Task prompt = Put the rows from the first line through the line containing "pos(296,258)" into a Markdown table with the columns No. and Line, numbering each line and leaving out blank lines.

Start Material for this task

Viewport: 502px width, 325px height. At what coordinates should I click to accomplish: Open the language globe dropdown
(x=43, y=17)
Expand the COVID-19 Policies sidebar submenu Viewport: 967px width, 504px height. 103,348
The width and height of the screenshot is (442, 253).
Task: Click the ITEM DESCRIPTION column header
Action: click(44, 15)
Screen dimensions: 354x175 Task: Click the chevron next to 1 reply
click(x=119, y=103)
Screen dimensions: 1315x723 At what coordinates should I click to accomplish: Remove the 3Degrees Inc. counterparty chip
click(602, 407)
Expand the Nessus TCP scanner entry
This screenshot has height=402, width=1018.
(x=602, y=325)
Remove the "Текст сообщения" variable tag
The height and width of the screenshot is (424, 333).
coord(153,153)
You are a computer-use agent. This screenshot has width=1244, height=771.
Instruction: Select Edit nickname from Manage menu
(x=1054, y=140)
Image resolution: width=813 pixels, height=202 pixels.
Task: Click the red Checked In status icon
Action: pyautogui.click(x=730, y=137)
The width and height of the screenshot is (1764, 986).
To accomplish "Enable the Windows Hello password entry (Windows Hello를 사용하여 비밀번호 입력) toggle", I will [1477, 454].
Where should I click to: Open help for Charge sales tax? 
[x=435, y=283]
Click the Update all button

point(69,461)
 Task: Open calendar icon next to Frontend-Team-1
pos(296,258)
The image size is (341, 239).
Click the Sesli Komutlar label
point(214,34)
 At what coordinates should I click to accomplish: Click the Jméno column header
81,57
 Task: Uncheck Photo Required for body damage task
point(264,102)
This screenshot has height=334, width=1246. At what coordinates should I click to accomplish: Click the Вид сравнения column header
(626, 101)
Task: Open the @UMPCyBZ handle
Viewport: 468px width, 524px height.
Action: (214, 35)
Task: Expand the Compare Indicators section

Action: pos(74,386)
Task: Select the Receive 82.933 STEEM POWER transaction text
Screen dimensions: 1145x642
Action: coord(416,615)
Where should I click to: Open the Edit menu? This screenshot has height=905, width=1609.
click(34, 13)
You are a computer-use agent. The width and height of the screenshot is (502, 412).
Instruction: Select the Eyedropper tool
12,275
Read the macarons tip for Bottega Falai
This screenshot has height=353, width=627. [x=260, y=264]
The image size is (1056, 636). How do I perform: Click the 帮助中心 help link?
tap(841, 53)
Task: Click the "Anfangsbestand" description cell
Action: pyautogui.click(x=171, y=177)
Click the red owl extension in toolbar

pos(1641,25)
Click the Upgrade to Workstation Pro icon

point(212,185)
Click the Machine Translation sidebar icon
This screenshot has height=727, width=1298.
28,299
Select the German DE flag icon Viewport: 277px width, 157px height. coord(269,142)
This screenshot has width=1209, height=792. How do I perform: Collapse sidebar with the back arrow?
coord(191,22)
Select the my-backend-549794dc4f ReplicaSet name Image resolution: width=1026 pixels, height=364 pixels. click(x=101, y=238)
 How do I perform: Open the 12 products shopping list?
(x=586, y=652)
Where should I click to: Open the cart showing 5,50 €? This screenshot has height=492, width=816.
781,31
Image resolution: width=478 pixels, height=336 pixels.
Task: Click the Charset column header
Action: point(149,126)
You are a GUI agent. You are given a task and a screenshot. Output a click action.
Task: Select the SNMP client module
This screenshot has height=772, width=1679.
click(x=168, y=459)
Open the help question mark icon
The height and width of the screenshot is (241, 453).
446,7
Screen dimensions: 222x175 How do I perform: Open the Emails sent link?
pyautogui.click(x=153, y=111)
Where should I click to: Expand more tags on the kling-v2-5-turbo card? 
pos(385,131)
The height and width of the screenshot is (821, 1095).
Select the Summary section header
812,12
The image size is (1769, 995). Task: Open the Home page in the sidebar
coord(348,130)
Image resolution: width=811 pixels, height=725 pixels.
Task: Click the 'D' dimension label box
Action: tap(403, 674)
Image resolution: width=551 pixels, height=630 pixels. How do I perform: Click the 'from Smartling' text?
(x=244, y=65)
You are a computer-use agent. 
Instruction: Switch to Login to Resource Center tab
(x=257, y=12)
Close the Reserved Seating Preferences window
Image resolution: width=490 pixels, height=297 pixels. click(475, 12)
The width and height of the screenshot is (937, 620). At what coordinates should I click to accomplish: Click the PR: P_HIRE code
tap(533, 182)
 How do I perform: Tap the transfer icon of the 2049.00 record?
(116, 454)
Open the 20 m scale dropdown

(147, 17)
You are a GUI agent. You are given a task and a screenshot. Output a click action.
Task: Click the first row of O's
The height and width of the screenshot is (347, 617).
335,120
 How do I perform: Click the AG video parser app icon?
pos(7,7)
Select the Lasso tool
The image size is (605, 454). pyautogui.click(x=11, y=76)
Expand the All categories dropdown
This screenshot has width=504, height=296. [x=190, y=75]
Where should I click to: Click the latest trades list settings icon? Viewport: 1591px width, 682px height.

End Material for this task

Task solution =
| No. | Line |
|---|---|
| 1 | Viewport: 502px width, 325px height. At what coordinates should I click to accomplish: Open the language globe dropdown |
| 2 | (x=43, y=17) |
| 3 | Expand the COVID-19 Policies sidebar submenu Viewport: 967px width, 504px height. 103,348 |
| 4 | The width and height of the screenshot is (442, 253). |
| 5 | Task: Click the ITEM DESCRIPTION column header |
| 6 | Action: click(44, 15) |
| 7 | Screen dimensions: 354x175 Task: Click the chevron next to 1 reply |
| 8 | click(x=119, y=103) |
| 9 | Screen dimensions: 1315x723 At what coordinates should I click to accomplish: Remove the 3Degrees Inc. counterparty chip |
| 10 | click(602, 407) |
| 11 | Expand the Nessus TCP scanner entry |
| 12 | This screenshot has height=402, width=1018. |
| 13 | (x=602, y=325) |
| 14 | Remove the "Текст сообщения" variable tag |
| 15 | The height and width of the screenshot is (424, 333). |
| 16 | coord(153,153) |
| 17 | You are a computer-use agent. This screenshot has width=1244, height=771. |
| 18 | Instruction: Select Edit nickname from Manage menu |
| 19 | (x=1054, y=140) |
| 20 | Image resolution: width=813 pixels, height=202 pixels. |
| 21 | Task: Click the red Checked In status icon |
| 22 | Action: pyautogui.click(x=730, y=137) |
| 23 | The width and height of the screenshot is (1764, 986). |
| 24 | To accomplish "Enable the Windows Hello password entry (Windows Hello를 사용하여 비밀번호 입력) toggle", I will [1477, 454]. |
| 25 | Where should I click to: Open help for Charge sales tax?  |
| 26 | [x=435, y=283] |
| 27 | Click the Update all button |
| 28 | point(69,461) |
| 29 |  Task: Open calendar icon next to Frontend-Team-1 |
| 30 | pos(296,258) |